■ **Records for the exercise**:
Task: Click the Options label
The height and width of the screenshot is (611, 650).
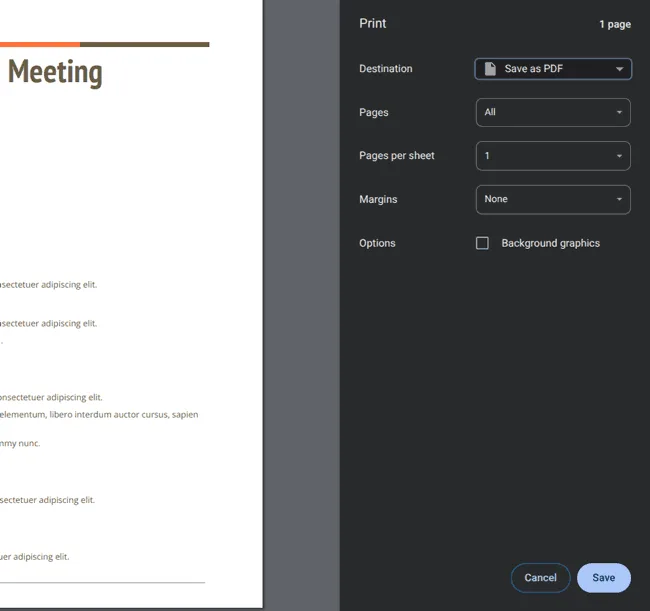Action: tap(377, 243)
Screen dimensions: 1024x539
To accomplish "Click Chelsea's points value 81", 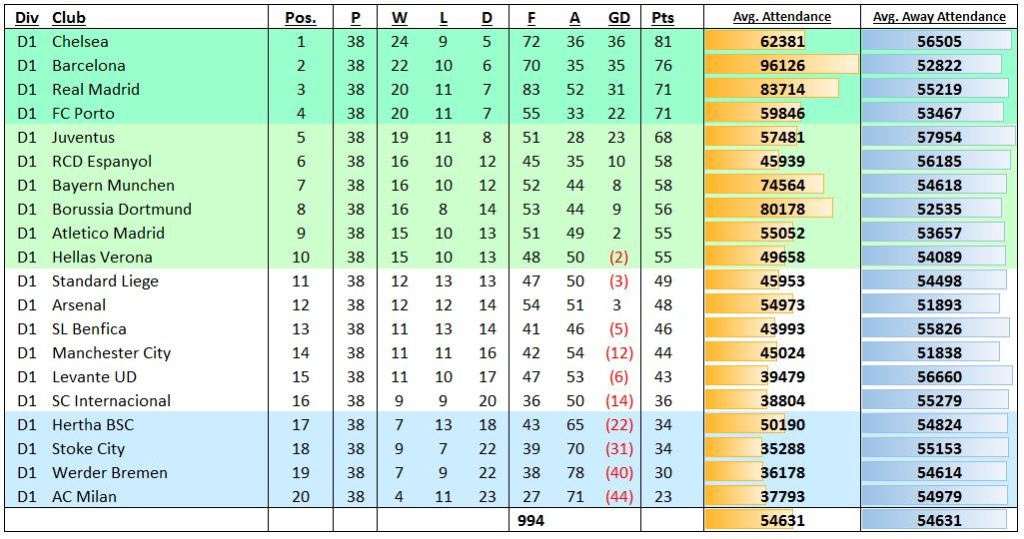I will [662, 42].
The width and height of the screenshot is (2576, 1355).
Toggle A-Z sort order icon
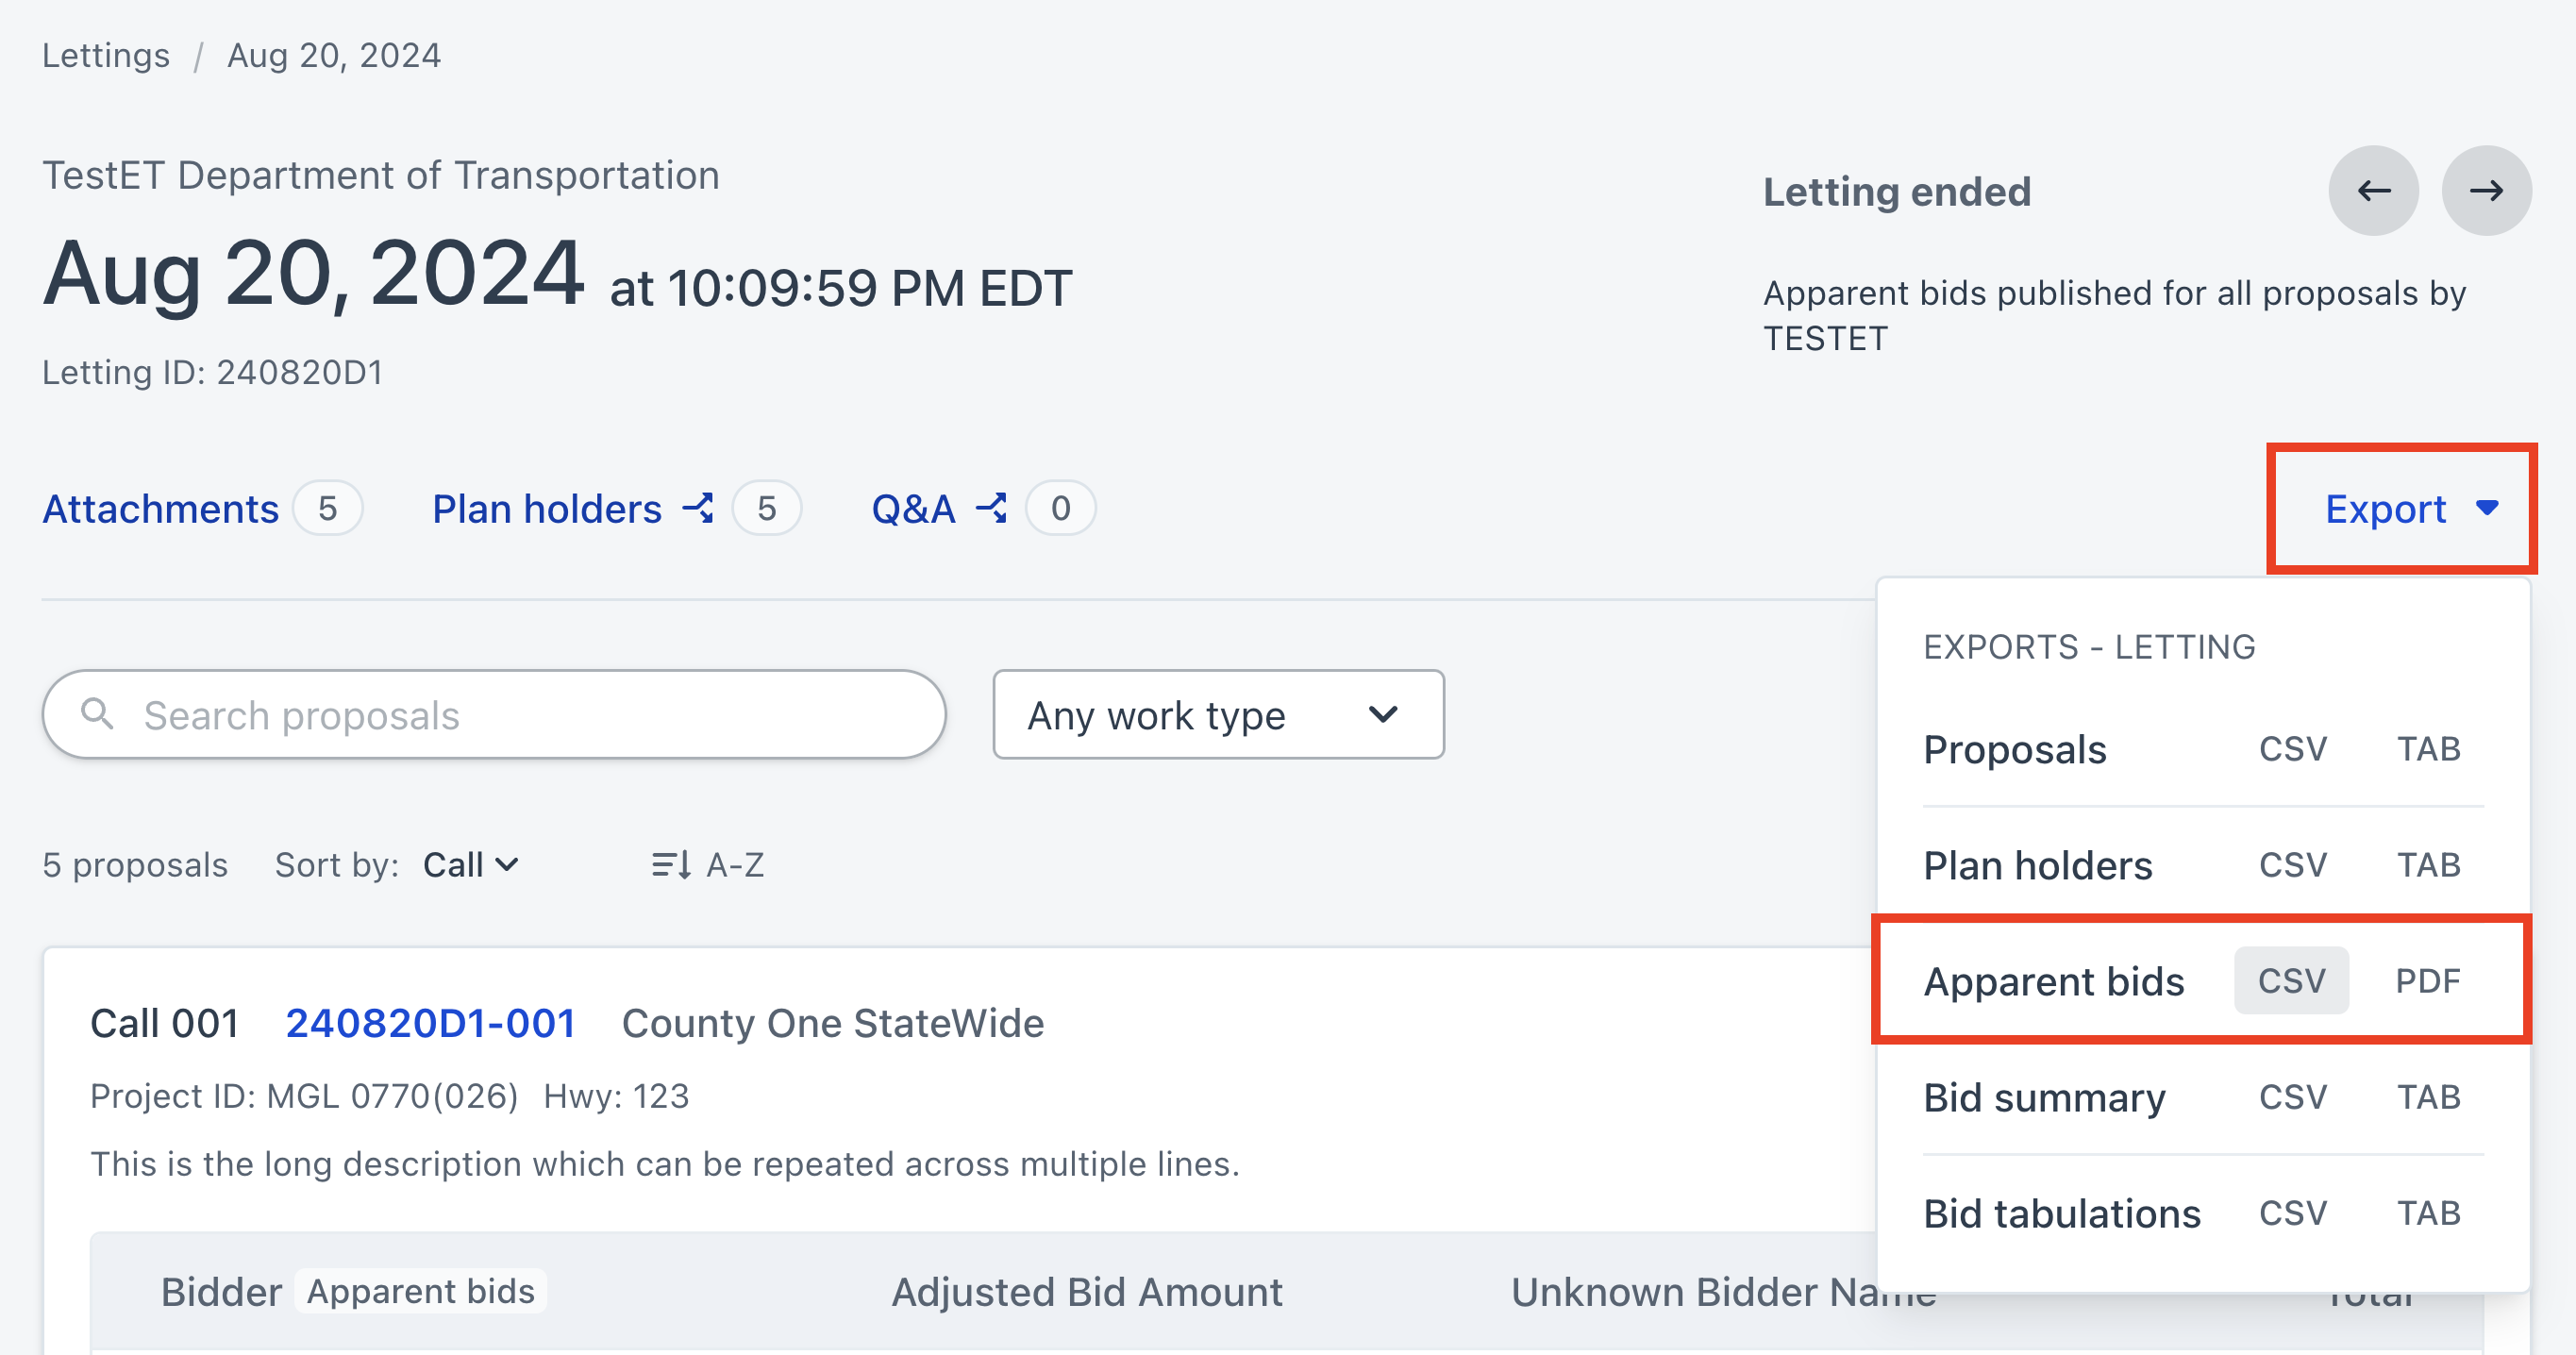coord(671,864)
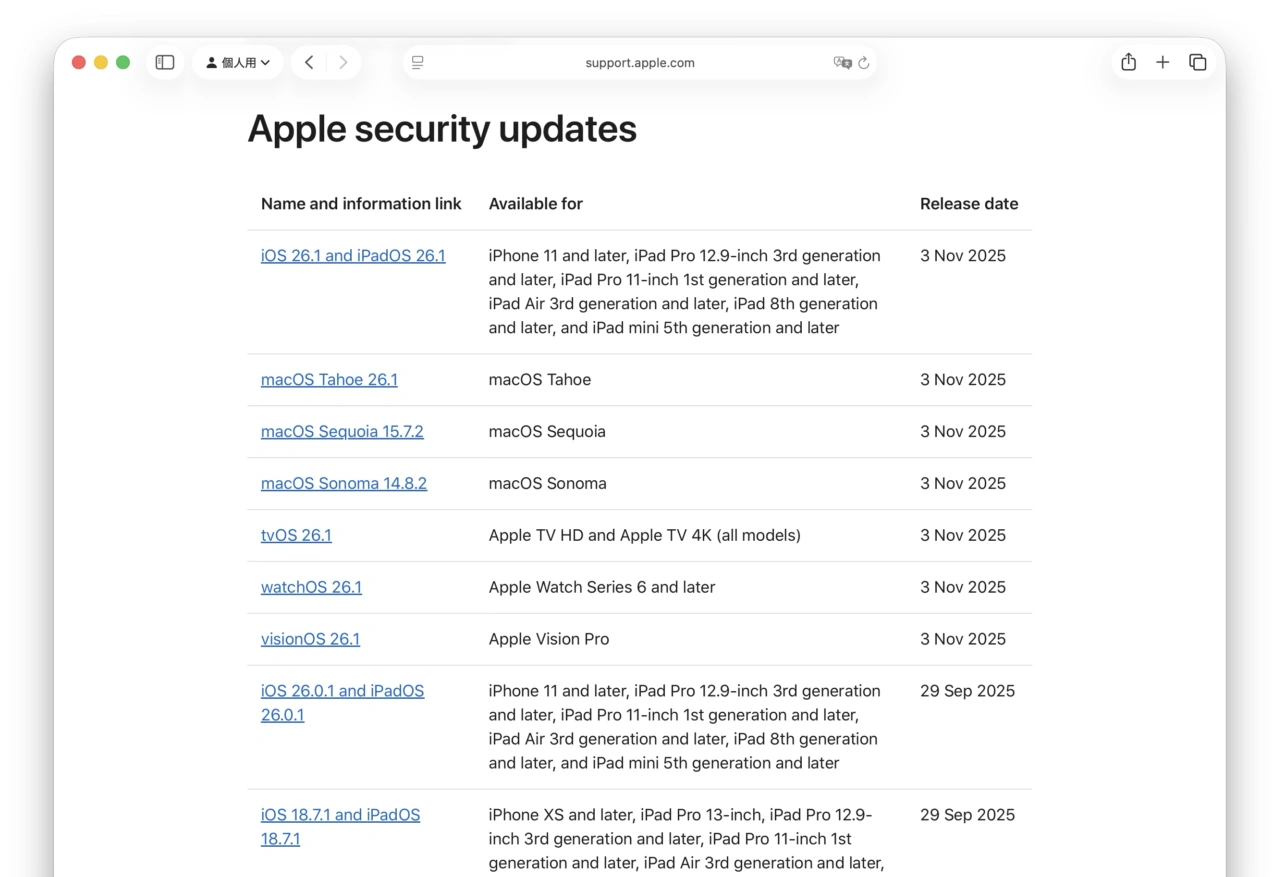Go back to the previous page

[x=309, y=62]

■ **Task requirements**:
Put the items, starting at the line containing "The width and" and running through the last line of the items, both ends included, into a numbered list. Skip blank lines and omit the pictures.

■ **Exercise output**:
1. The width and height of the screenshot is (2576, 1355).
2. Toggle A-Z sort order icon
3. coord(671,864)
4. Go back to the previous page
5. [x=309, y=62]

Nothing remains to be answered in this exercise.